[Collected data]
────────────────────
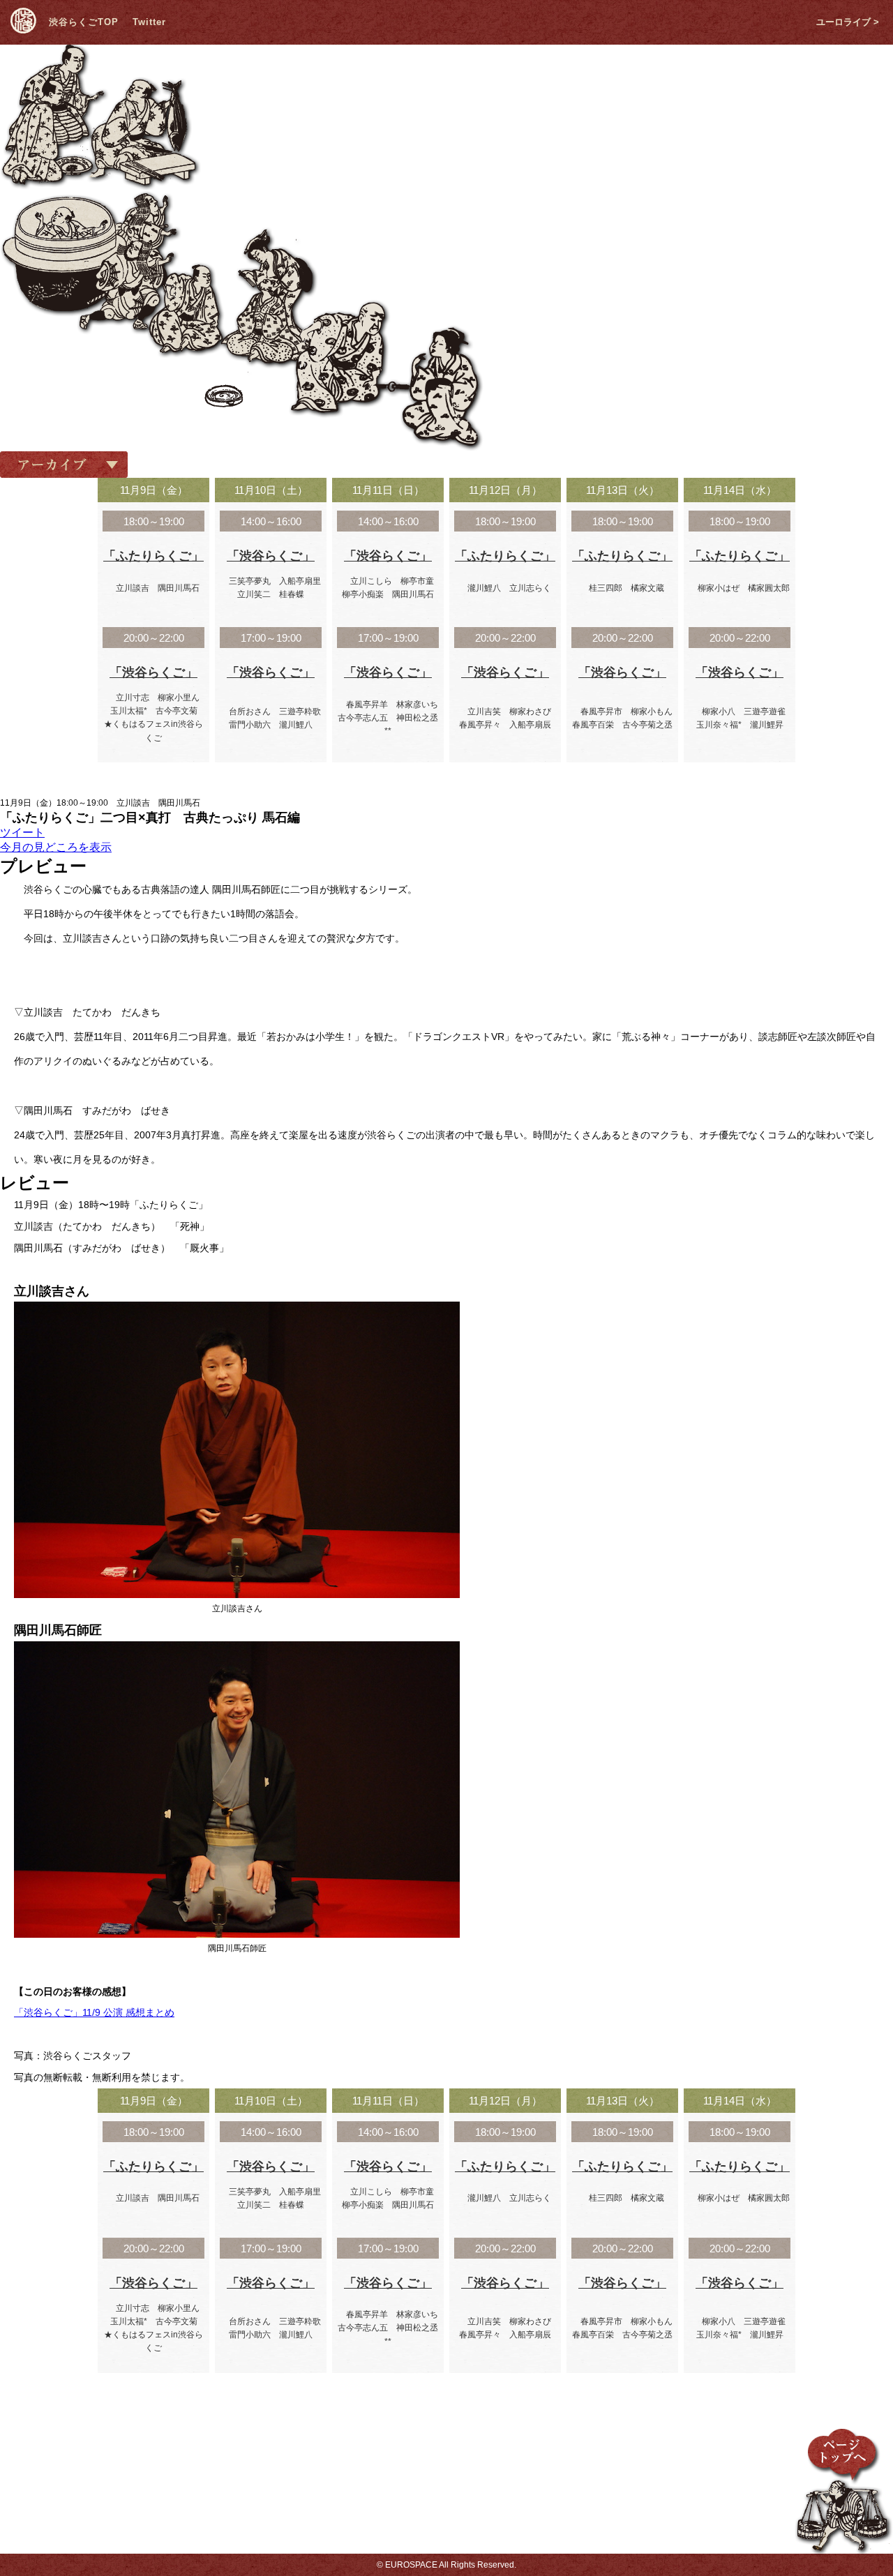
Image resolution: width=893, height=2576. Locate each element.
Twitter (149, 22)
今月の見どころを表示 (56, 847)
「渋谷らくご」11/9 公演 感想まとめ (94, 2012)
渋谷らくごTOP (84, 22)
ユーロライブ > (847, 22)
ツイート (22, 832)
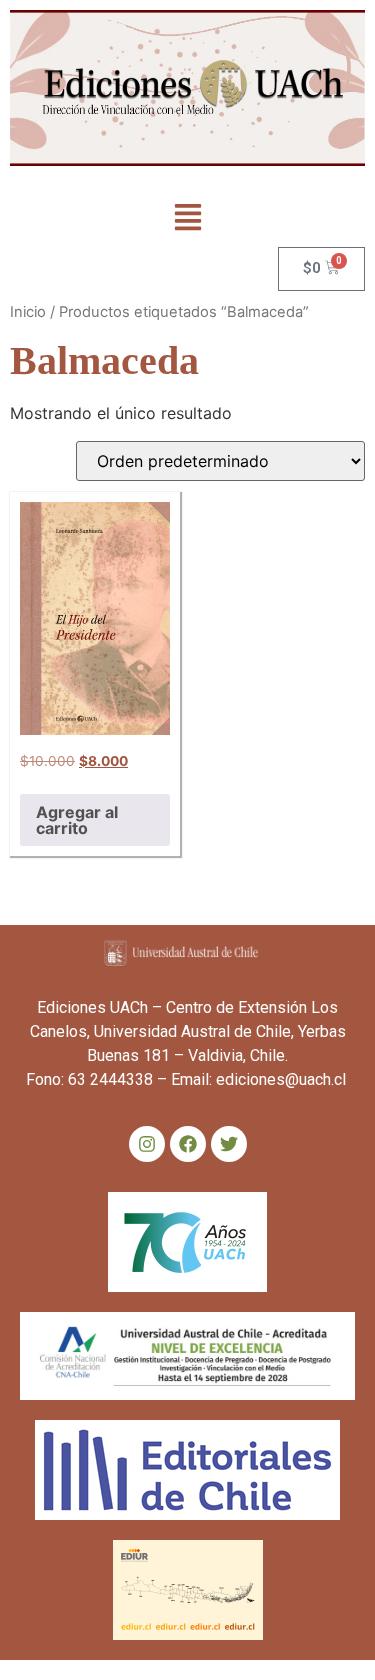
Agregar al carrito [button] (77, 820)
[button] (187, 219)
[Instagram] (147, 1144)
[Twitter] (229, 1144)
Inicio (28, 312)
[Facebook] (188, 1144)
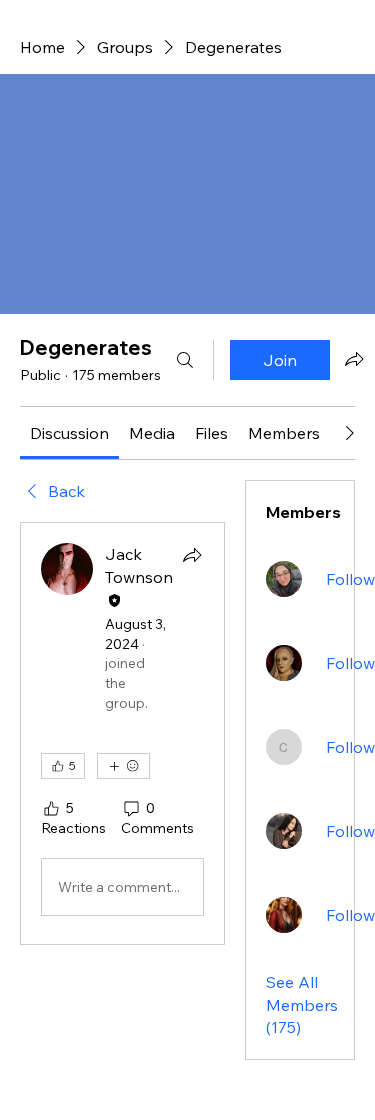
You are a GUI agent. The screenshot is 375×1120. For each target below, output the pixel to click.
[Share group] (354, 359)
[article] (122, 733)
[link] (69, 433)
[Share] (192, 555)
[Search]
────────────────────
EXERCISE BRIEF | Return the records verbatim, minus pictures.

COMPLETED TASK |
Image resolution: width=893, height=2576. Locate each element.
Twitter (149, 22)
今月の見どころを表示 (56, 847)
「渋谷らくご」11/9 公演 感想まとめ (94, 2012)
渋谷らくごTOP (84, 22)
ユーロライブ > (847, 22)
ツイート (22, 832)
Agregar al carrito [button] (77, 820)
[button] (187, 219)
[Instagram] (147, 1144)
[Twitter] (229, 1144)
Inicio (28, 312)
[Facebook] (188, 1144)
You are a GUI agent. The screenshot is 375×1120. For each target below, output the pixel to click.
[Share group] (354, 359)
[article] (122, 733)
[link] (69, 433)
[Share] (192, 555)
[Search]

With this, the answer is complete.